━━━━━ DATA PROVIDED

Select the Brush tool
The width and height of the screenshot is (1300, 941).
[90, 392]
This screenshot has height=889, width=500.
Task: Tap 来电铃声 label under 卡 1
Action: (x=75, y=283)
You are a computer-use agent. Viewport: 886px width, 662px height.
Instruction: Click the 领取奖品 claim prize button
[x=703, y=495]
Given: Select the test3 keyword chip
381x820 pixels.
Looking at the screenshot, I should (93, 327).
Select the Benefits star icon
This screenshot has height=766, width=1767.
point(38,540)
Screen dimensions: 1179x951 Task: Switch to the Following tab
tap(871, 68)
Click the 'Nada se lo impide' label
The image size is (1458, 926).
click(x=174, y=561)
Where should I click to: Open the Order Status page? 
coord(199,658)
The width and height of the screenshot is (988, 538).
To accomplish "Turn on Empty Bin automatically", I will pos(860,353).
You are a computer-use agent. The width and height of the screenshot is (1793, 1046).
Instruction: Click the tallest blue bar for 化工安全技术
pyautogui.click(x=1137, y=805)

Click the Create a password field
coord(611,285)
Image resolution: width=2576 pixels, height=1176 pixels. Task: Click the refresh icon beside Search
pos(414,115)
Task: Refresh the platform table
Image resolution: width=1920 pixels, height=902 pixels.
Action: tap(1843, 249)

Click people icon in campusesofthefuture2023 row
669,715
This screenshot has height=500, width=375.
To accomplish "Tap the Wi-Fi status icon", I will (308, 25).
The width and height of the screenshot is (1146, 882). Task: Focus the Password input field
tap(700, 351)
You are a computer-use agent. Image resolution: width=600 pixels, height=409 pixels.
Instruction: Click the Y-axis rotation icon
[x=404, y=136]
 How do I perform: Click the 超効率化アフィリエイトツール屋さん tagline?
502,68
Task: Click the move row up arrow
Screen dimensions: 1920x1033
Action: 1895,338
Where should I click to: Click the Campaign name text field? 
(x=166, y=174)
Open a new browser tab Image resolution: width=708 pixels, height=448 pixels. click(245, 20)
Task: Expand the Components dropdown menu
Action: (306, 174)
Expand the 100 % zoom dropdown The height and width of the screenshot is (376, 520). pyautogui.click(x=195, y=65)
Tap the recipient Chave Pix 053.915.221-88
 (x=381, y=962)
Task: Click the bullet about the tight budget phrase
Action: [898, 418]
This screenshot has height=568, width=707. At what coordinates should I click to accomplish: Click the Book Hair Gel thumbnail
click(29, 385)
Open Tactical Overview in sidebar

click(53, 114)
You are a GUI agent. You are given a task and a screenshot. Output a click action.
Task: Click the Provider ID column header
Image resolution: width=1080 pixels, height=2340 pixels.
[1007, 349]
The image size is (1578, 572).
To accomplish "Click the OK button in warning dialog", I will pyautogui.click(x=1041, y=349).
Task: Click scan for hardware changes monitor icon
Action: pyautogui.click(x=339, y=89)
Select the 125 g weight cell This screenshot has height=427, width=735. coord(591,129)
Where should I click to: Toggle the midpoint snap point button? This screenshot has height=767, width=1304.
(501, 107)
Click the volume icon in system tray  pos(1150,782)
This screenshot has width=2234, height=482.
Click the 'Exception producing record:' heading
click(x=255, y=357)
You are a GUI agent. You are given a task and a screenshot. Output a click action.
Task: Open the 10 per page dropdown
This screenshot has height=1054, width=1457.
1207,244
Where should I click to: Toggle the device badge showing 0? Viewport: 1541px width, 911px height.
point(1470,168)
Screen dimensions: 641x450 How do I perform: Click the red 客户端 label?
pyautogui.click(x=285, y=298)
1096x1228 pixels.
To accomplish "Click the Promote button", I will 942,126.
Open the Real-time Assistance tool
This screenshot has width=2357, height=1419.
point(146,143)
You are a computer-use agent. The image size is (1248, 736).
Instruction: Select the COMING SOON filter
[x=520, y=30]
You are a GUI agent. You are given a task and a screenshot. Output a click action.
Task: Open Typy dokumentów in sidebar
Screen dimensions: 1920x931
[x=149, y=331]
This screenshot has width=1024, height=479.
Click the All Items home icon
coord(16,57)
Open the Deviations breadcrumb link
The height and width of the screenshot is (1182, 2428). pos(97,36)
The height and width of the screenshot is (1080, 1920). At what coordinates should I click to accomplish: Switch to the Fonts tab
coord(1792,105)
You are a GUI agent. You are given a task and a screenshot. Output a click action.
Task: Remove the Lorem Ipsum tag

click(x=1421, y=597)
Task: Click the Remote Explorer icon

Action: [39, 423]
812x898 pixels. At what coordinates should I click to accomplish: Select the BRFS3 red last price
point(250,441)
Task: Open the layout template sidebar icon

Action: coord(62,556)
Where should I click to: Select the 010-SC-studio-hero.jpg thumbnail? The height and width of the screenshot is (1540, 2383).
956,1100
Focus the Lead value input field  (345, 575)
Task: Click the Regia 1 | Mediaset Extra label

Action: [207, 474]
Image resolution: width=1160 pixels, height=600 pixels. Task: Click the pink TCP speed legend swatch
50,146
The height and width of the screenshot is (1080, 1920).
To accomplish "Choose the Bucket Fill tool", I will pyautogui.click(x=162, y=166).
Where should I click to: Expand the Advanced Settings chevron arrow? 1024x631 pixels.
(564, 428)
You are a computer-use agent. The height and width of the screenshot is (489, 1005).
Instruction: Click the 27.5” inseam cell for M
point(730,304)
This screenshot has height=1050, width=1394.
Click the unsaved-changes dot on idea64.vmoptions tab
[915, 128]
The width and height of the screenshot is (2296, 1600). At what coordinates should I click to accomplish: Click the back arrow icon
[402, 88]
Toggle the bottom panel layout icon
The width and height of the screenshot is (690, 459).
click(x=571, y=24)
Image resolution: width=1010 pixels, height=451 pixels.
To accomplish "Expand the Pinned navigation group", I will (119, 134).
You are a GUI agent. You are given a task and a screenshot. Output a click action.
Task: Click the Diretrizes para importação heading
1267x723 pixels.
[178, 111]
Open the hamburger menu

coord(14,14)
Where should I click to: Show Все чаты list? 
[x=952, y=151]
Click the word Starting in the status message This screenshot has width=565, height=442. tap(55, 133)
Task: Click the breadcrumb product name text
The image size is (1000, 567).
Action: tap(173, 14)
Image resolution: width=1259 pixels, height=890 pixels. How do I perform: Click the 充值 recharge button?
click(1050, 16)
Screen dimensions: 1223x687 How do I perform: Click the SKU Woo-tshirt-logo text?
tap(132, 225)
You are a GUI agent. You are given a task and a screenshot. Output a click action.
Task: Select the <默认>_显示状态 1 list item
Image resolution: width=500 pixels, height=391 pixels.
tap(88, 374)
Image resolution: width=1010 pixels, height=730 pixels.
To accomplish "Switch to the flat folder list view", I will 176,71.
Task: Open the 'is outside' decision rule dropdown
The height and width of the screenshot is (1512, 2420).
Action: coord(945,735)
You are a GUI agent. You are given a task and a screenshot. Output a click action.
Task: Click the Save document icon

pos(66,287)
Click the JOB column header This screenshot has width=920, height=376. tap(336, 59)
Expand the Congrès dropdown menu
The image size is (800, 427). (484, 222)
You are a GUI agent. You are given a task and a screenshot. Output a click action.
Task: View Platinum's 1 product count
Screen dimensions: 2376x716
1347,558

━━━━━━━━━━

Pull out every line above that contains the word "page". Case counts.

◆ **ANSWER TO THE EXERCISE**:
Where should I click to: Open the Order Status page? 
Task: Open the 10 per page dropdown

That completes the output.